Я понимал, что копают не под меня, а под Павлова, именно его Симаков и кто-то выше Симакова хотели снять с поста редактора. Это я чувствовал. Я отлично понимал, что Павлова можно снять, коли на него будет "материал". И всего лишь не дотепывал, что, собирая "материал" на Павлова, неизбежно заводят "материал" и на меня.
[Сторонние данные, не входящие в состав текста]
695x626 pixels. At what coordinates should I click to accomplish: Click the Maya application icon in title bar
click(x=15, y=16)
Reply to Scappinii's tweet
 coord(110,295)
Какой, я узнал потом, спустя несколько лет. Нет, не в майорском кителе было дело, кителем меня, дурачка, пугали, дело заводилось посерьезнее, настоящее "дело". Но и ничего не зная и не очень-то понимая, куда все клонится, я ощущал грозные, пугающие толчки почвы под собой. В сталинские годы, а может, еще и раньше их, в людях вырабатывалось что-то похожее на звериный и птичий инстинкт, когда еще до землетрясения или наводнения живое, неразумное вдруг покидает свои гнезда и обиталища и устремляется от надвигающейся беды. Вступает в силу неизвестное и не имеющее названия предчувствие. Озираясь умом, я понимал, что мне что-то грозит и надо что-то делать.
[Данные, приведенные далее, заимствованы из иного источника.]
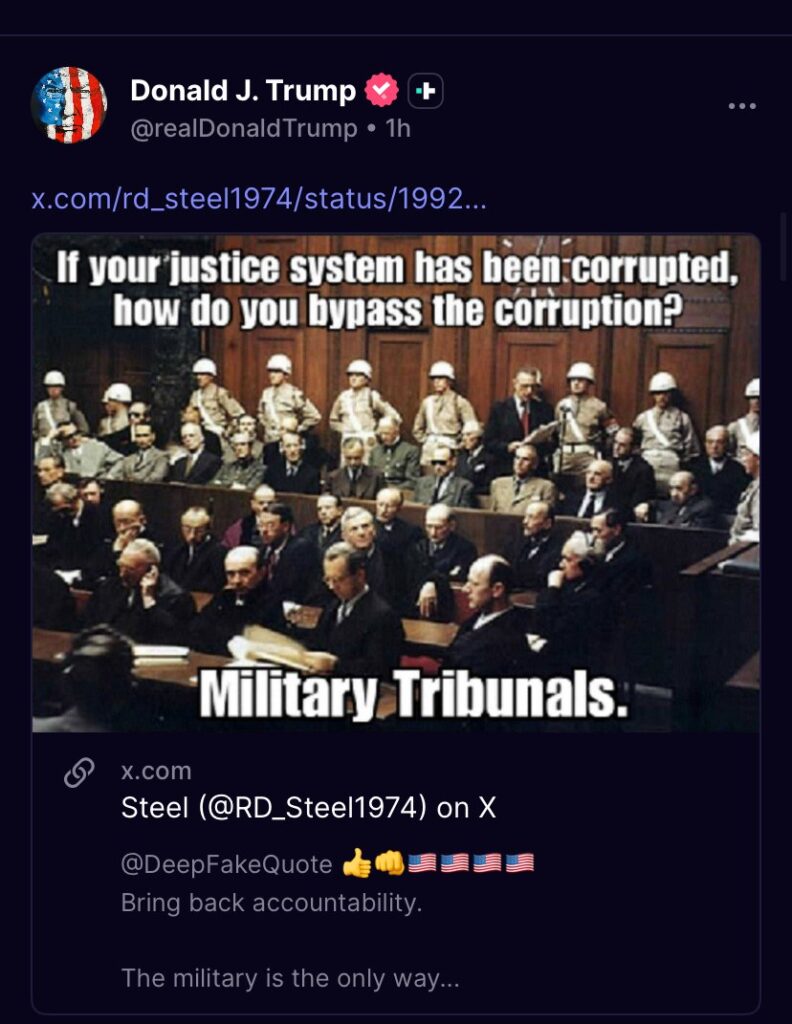
Task: Click the chain link icon in preview card
Action: coord(80,773)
Я принял самое простое решение, какое принимает грызун, заяц, лиса, медведь: надо бежать, вот-вот на меня хлынет вода, и я захлебнусь в ней.

И опять самое простое - демобилизоваться.
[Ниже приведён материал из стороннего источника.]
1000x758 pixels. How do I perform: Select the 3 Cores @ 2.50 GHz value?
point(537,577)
Но я уже прослужил в армии чуть не десять лет. Заводить снова разговор об аспирантуре? Глупо. Переходить в гражданскую газету? Поди найди предлог для этого. Надо смываться по болезни. Так, как я уже пробовал в сорок шестом, только тогда не прошло, а может, теперь выскочу. Сразу же были включены два сердечных спазма, после одного из них я лежал в Лефортове в госпитале. Мало, но все же кое-что. Теща-психиатр открыла мне другую тропинку, и вот я сначала в больнице Кащенко, знаменитой Канатчиковой даче. Ехали туда долго на трамвае, над голыми сучьями больничного сада разносился весенний вороний грай. Что-то там у Кащенко у меня обнаружили, вернули в Лефортовский госпиталь, там за мной щелкнул ключ двери пятнадцатого психиатрического отделения, я перепугался, а вдруг найдут кое-что в самом деле и не выпустят; кричи, что не сумасшедший. Но меня внимательно осмотрели и обнаружили психастению. Я сообразил, что выпустят: не шизофрения, а психастения, как-никак звучит. Не очень, конечно, но не лишний добавок. А тут еще давняя щитовидка, от которой учащенное сердцебиение и другие неприятности.